Due fatti accomunano la condizione dei migranti a quella dei detenuti: che questi come quelli sono i deboli della società, e che gli uni e gli altri sono innocenti. Sono analogamente deboli perché identicamente sono sottoposti a una realtà che soverchia le loro ambizioni di vita: in un caso questa realtà è la fame, la guerra, la schiavitù; nell’altro caso è il potere dello Stato.

E nei due casi il risultato è il medesimo: la destituzione di rango nella scala umana, e appunto la riduzione delle persone a una condizione di debolezza, di impotenza nella soggezione a un potere irresistibile.
Ma anche più significativo è il secondo fatto accomunante: l’innocenza.
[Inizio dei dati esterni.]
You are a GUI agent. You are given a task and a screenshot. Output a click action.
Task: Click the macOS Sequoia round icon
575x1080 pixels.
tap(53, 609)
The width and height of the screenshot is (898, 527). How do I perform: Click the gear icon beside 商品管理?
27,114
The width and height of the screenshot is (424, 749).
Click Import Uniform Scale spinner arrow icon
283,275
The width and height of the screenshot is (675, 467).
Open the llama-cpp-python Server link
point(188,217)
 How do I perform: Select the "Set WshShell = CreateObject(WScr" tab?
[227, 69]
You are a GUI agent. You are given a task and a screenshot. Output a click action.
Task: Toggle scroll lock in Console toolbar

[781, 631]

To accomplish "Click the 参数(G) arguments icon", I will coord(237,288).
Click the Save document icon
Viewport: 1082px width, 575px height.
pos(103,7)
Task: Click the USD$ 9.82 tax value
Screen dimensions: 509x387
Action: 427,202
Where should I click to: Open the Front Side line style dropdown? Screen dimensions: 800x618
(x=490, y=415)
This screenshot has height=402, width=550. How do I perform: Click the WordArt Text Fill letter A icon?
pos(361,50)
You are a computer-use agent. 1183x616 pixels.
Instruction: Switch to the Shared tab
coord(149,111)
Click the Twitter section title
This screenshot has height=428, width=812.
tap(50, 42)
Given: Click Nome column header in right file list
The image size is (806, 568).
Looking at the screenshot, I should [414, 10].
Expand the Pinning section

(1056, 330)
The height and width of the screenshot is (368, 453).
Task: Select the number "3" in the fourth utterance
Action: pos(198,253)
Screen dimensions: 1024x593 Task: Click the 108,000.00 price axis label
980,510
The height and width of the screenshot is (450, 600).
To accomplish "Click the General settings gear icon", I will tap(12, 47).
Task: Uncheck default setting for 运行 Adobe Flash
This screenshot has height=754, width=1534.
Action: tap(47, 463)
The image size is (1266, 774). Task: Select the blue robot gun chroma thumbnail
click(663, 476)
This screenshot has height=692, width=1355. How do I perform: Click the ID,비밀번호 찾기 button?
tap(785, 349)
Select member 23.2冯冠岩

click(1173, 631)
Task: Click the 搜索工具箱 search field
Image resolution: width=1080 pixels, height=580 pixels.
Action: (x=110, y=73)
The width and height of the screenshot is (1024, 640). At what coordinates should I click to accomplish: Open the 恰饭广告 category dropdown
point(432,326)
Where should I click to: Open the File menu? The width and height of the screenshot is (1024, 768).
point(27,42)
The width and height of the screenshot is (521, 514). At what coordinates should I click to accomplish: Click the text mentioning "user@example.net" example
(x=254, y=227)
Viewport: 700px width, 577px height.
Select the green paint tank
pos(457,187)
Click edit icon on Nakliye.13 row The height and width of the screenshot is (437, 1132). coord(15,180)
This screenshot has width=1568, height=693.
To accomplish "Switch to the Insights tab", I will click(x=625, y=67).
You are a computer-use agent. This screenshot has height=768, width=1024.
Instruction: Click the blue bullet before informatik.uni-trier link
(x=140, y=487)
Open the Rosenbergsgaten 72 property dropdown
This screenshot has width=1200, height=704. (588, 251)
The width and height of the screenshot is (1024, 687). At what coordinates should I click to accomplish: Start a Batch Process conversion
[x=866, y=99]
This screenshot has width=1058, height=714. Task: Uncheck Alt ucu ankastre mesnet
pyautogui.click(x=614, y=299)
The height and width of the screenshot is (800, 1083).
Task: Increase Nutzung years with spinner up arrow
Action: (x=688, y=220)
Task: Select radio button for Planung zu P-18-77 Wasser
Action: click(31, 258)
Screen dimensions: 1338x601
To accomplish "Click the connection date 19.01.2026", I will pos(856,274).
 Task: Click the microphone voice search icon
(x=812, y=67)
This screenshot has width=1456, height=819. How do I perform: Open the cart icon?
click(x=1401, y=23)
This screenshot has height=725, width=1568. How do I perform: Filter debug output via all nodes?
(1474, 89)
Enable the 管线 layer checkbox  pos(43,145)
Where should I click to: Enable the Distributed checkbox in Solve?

Perché così i migranti come i detenuti soffrono la loro condizione di debolezza senza averne nessuna colpa.

Dice: ma come? D’accordo i migranti, che non si sono scelti la fame e la guerra da cui fuggono, ma che c’entrano i detenuti che invece nessun ha obbligato a delinquere? L’obiezione ha poco senso per due motivi. Innanzitutto perché l’eventuale colpa del delitto semmai spiega – non elimina – la violenza dello Stato; e in secondo luogo perché i detenuti non scontano la pena prevista dalla legge, cioè la privazione della libertà, ma quella diversa e illegale del sovraffollamento, della malattia, della sopraffazione, della disperazione affettiva, dell’inibitoria di qualsiasi diritto: e senza che questo regime di afflizione sia nemmeno remotamente giustificato dalla responsabilità per il fatto illecito che hanno commesso.

E a fronte di tutto questo, come per i migranti a fronte della guerra e della fame, c’è per i detenuti solo la loro innocenza. E infine ciò, a fare dei migranti e dei detenuti cose simili: “cose”, pour cause, nel sodalizio delle società magari diverse tra loro ma che ugualmente se ne disinteressano.